Writ of error to review an order of the District Court, Southern District of New York, adjudging the plaintiff in error guilty of contempt of court and imposing upon him a fine of $200 payable one-half to the United States and one-half to the petitioner in the limitation of liability proceedings.

It appears from the record that the Oceanic Steam Navigation Company, Limited, an English corporation, as the owner of the steamship Titanic, brought a petition to the District Court averring that said steamship, which was a British vessel, had on her first voyage from England to the United States collided with an iceberg in mid-ocean and had received such injuries that she sank with great loss of life and property. The petition further averred that the collision and consequent loss were occasioned without the privity or knowledge of the petitioner; that proceedings had been instituted against it to recover damages for injuries alleged to have been sustained through the loss of the steamship that nothing was saved from the wreck of the steamship except certain boats and equipment which had been brought within the jurisdiction and that certain moneys had been paid for passage and earned as freight. Upon these allegations, the petitioner claimed that it was entitled to the benefit of the statutes of the United States relating to the limitation of the liability of ship owners and prayed for appropriate relief including an injunction to restrain the commencement and prosecution of suits.

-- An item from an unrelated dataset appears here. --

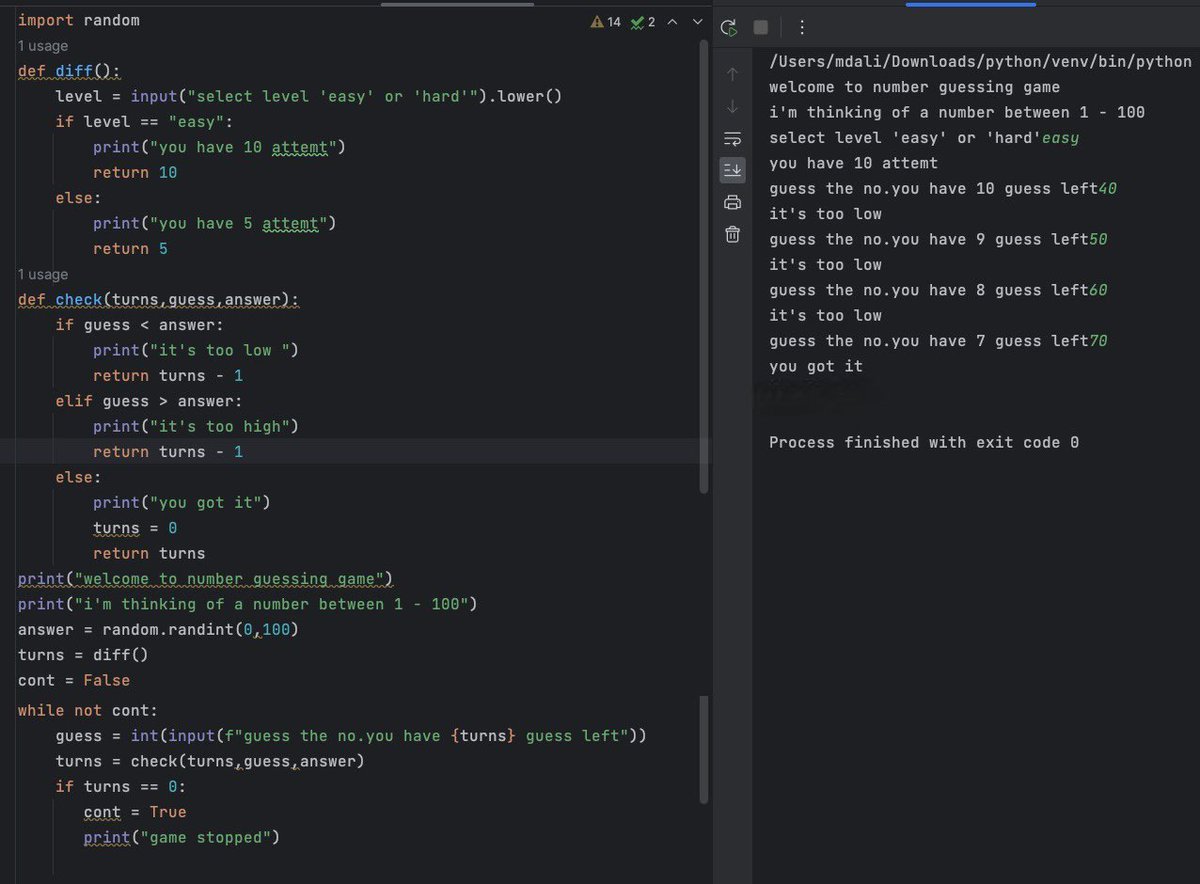Select the highlighted run tab at top right
Image resolution: width=1200 pixels, height=884 pixels.
pyautogui.click(x=970, y=4)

Upon the filing of the petition an injunction of the nature prayed for was issued by the District Court but, notwithstanding the plaintiff in error, an attorney at law, began an action against the petitioner in behalf of the representative of a person who had lost her life in the sinking of the steamship. The petitioner instituted and carried on contempt proceedings against the plaintiff in error on account of the violation of the injunction and in such proceedings he was fined as above stated and has brought this writ of error.

A. L. Brougham, of New York City (F. M. Brown, of New York City, of counsel), for plaintiff in error.

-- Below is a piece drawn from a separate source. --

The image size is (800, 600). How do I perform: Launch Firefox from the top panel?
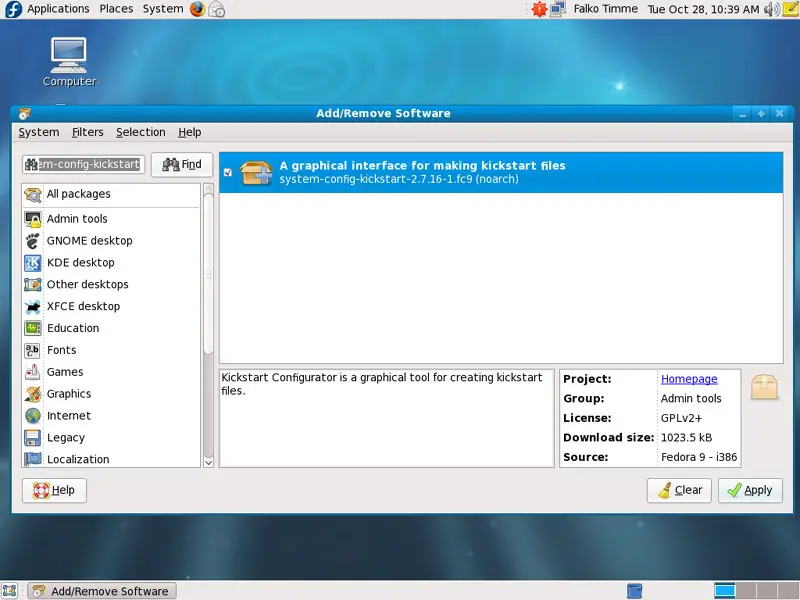tap(197, 9)
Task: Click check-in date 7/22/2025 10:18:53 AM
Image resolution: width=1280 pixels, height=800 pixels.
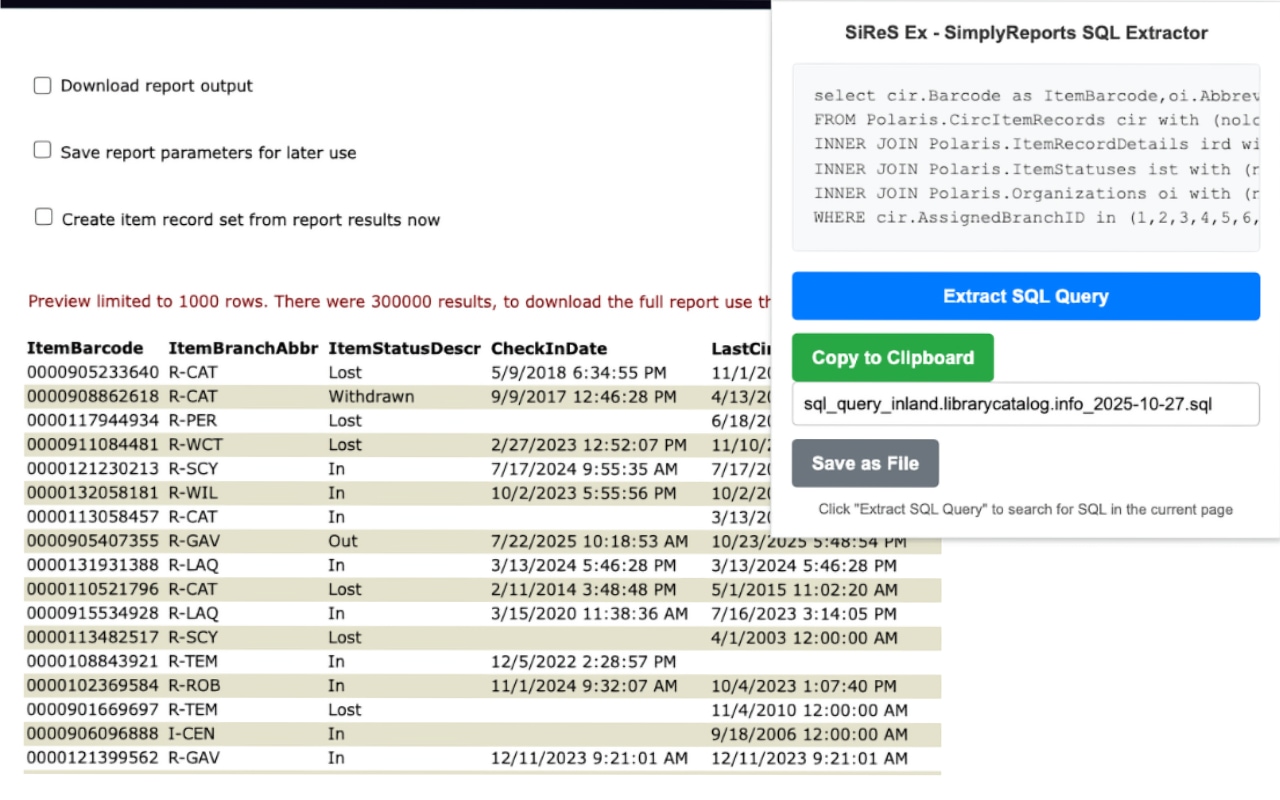Action: click(x=589, y=541)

Burlingham, Montgomery & Beecher, of New York City (J. P. Kirlin, N. B. Beecher, and Charles C. Burlingham, all of New York City, of counsel), for defendant in error.

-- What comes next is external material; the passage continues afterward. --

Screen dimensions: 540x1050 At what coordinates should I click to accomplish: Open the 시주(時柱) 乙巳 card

Before LACOMBE, WARD, and NOYES, Circuit Judges.

NOYES Circuit Judge (after stating the facts as above).

In view of the decision of the Supreme Court in Gompers v. Buck Stove, etc., Co., 221 U.S. 418, 31 Sup.Ct. 492, 55 L.Ed. 797, 34 L.R.A. (N.S.) 874, and of this court in Matter of Kahn (C.C.A.) 204 F. 581, decided April 14, 1913, it may be doubted whether this case does not present a variance between the procedure adopted-- apparently civil in its nature-- and the penalty imposed-- apparently partly punitive. But the plaintiff in error raises no such question in his assignment of errors and states in his brief that 'no fault is found with the regularity of the proceedings to punish the plaintiff in error. ' Moreover the record may support at least a part of the judgment and the error, if it exist, is not one which we are bound to notice without assignment. In the circumstances, we have concluded to refrain from taking up the question. We think it altogether preferable to defer the consideration of the application of the Gompers decision to orders in the form shown here to an occasion when the question is duly raised and fully presented.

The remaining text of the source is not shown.